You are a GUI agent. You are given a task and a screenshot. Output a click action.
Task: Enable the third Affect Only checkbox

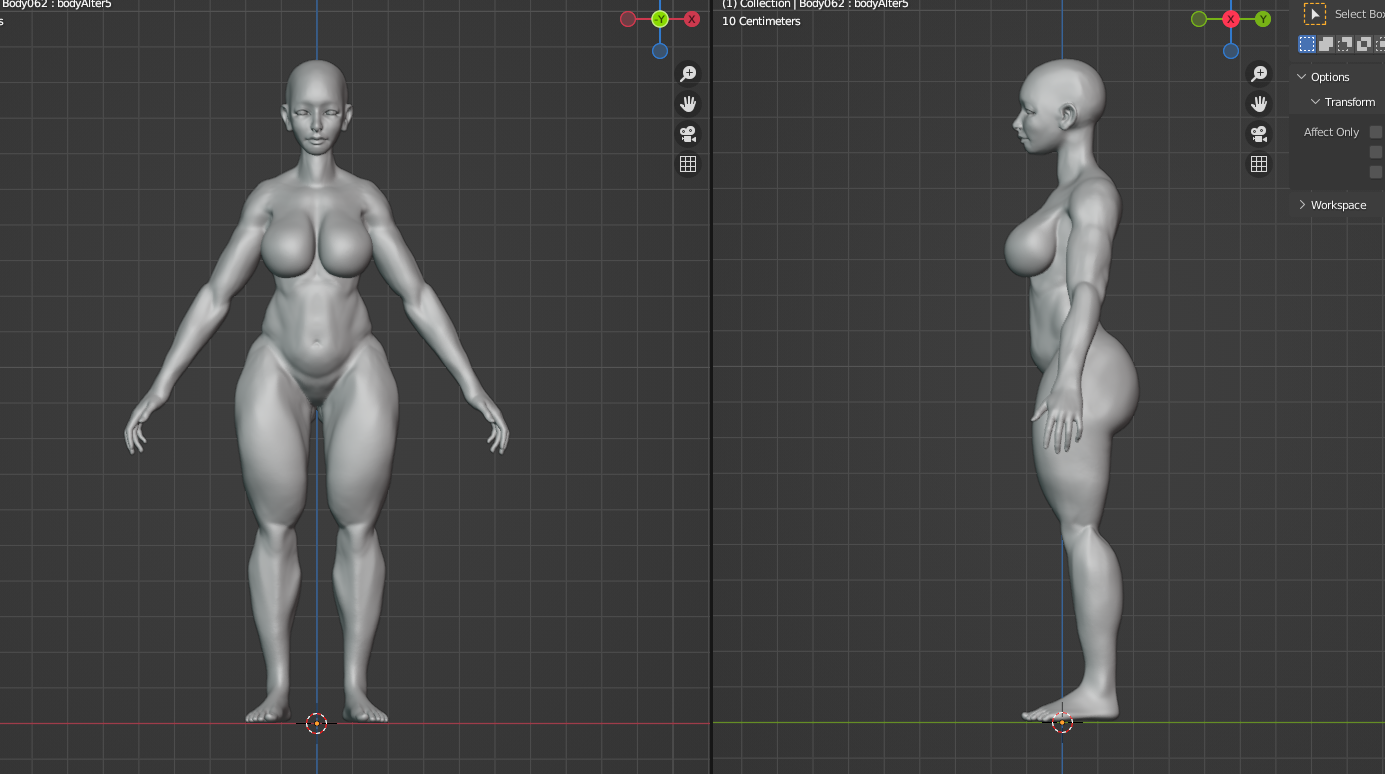coord(1376,172)
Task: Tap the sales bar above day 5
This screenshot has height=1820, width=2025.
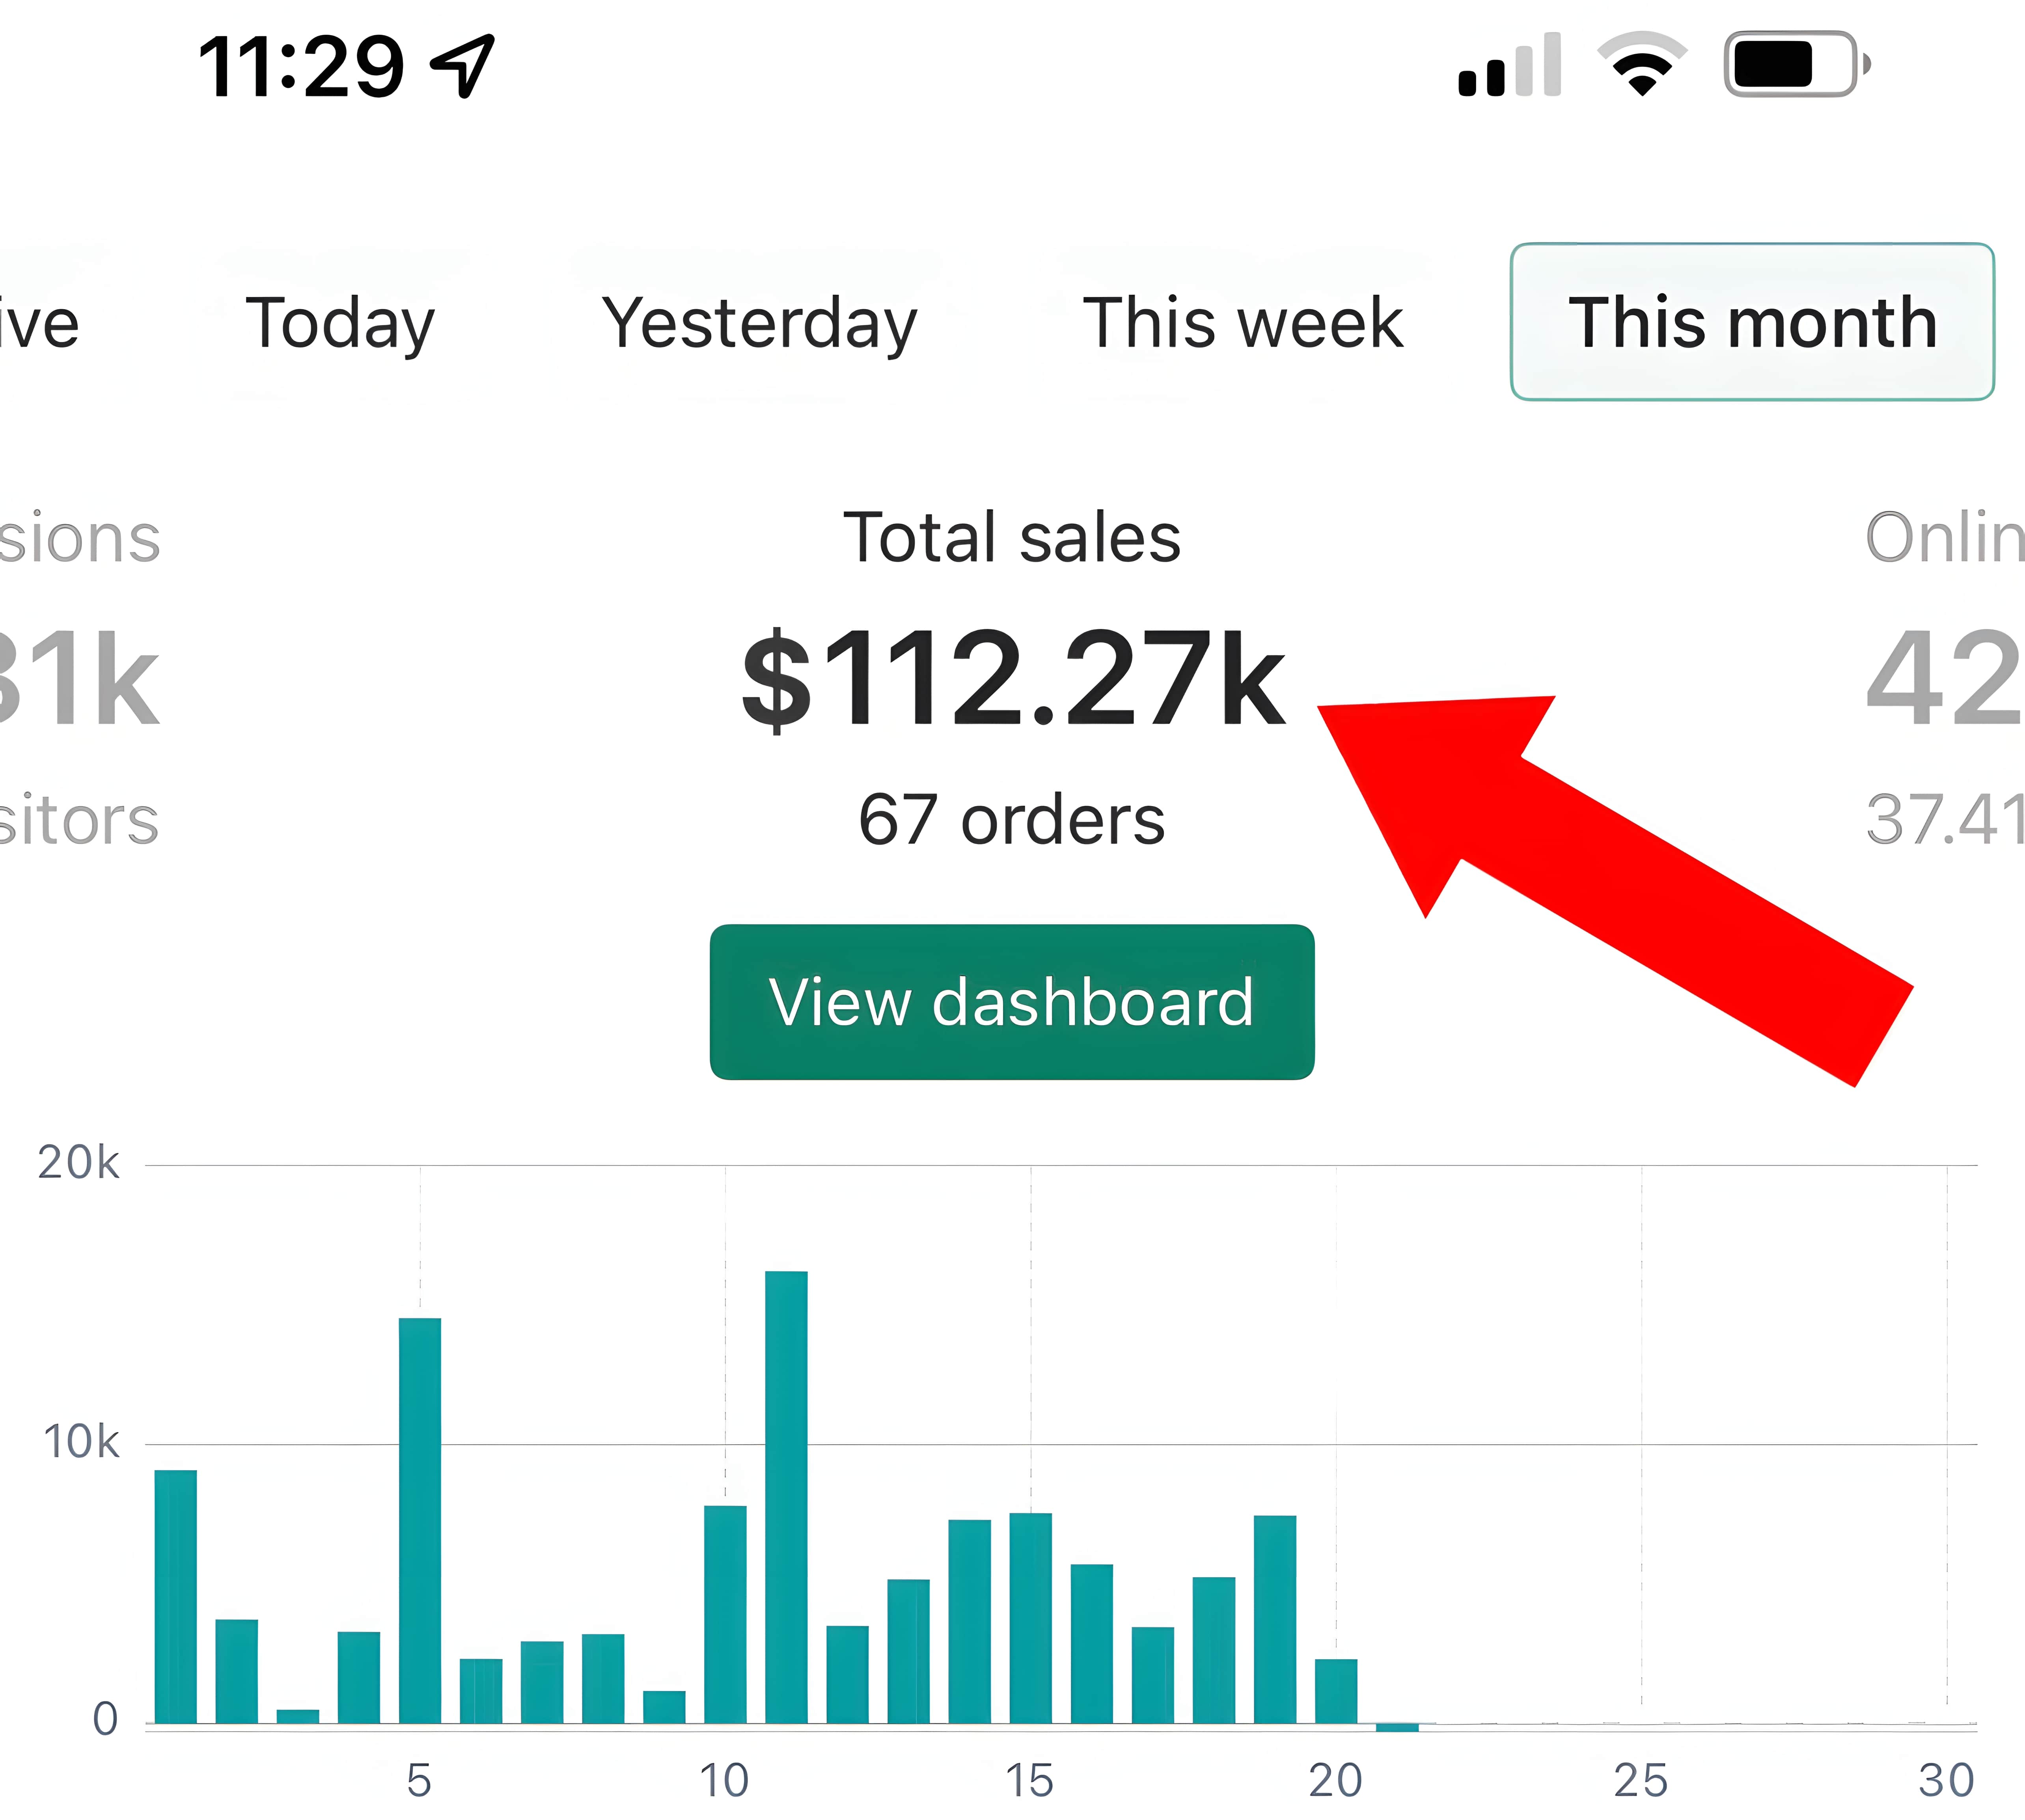Action: point(420,1520)
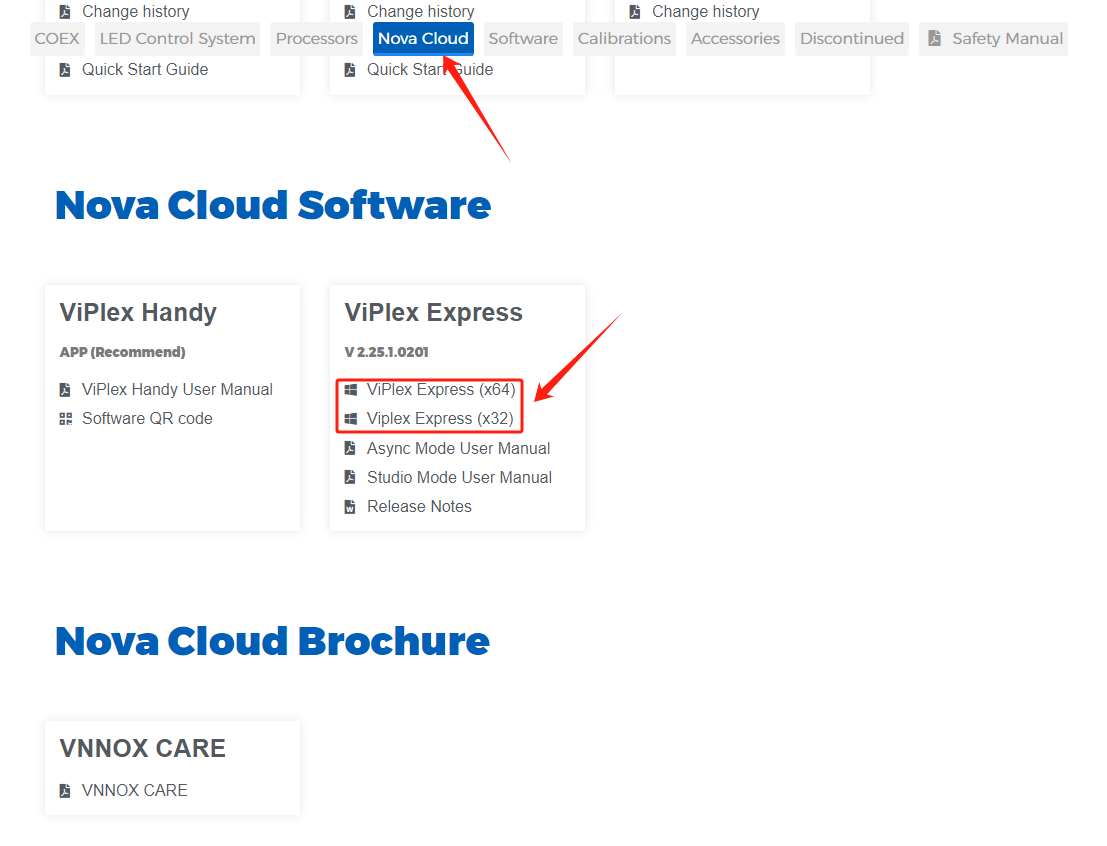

────────────────

=== ABOUT THIS TASK ===
Please give the material above again in full, with no pictures in your version.

=== ANSWER TO THE EXERCISE ===
You are a GUI agent. You are given a task and a screenshot. Output a click action.
Task: Enable the third Affect Only checkbox

coord(1376,172)
Task: Tap the sales bar above day 5
This screenshot has height=1820, width=2025.
Action: point(420,1520)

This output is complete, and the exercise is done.